**To do**
In the copy, include every record below exactly as it appears, but no pictures.

**Provided entries**
--
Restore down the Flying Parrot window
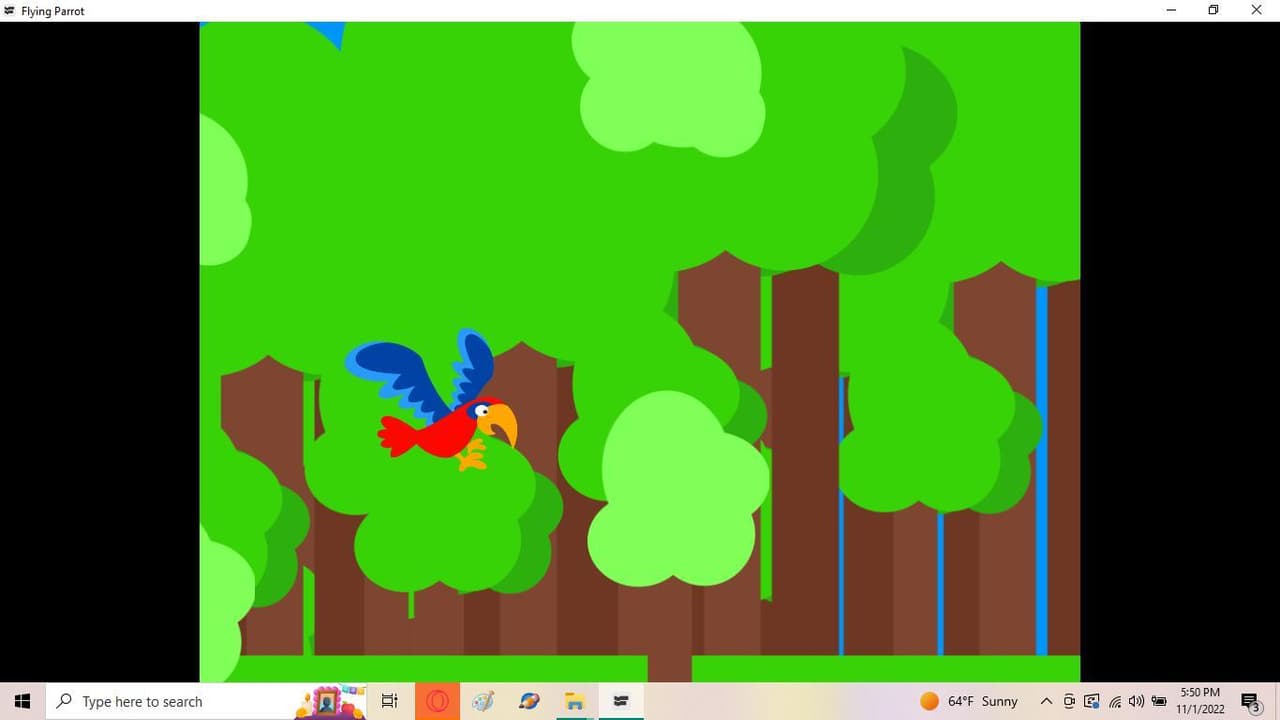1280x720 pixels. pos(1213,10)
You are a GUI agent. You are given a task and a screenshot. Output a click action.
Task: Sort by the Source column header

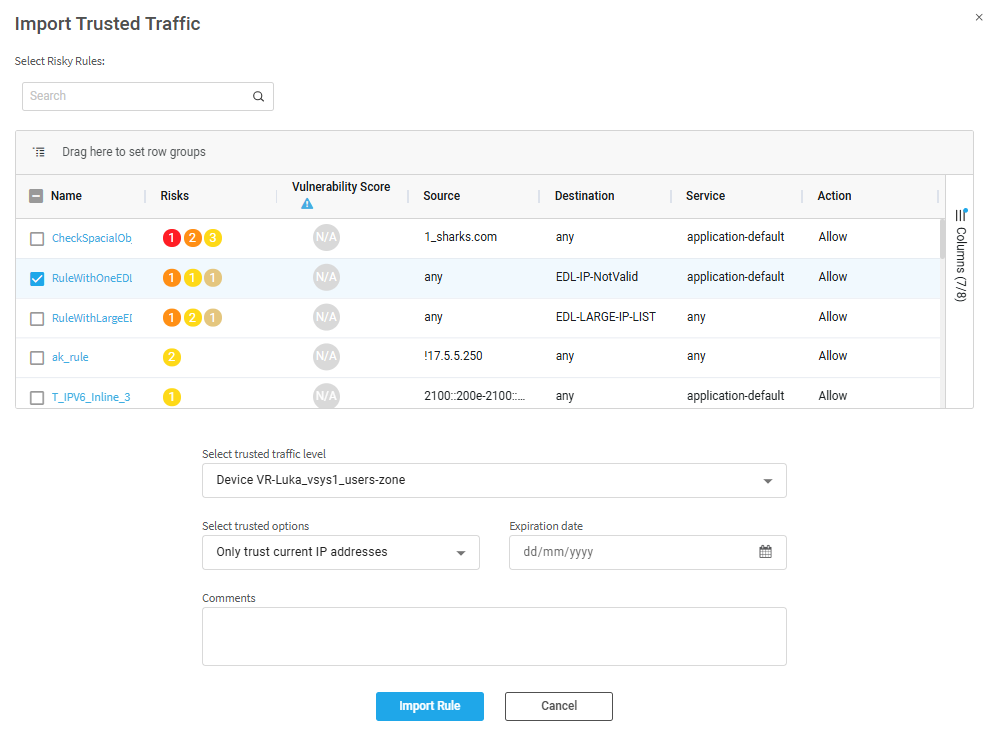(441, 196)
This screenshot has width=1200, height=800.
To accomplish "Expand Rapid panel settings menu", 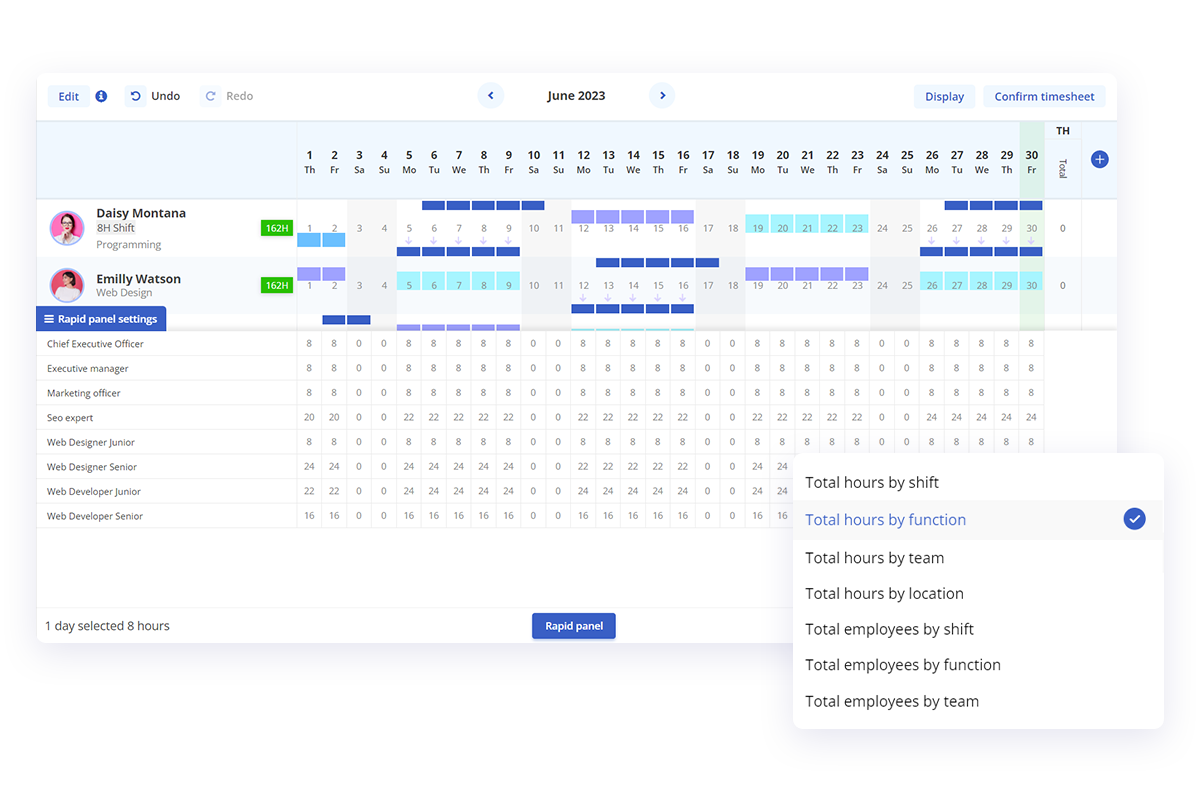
--
**Written answer**
Restore down the Flying Parrot window
1280x720 pixels. pos(1213,10)
You are a GUI agent. You are given a task and a screenshot. Output a click action.
Task: Sort by the Source column header

(441, 196)
This screenshot has width=1200, height=800.
To accomplish "Expand Rapid panel settings menu", 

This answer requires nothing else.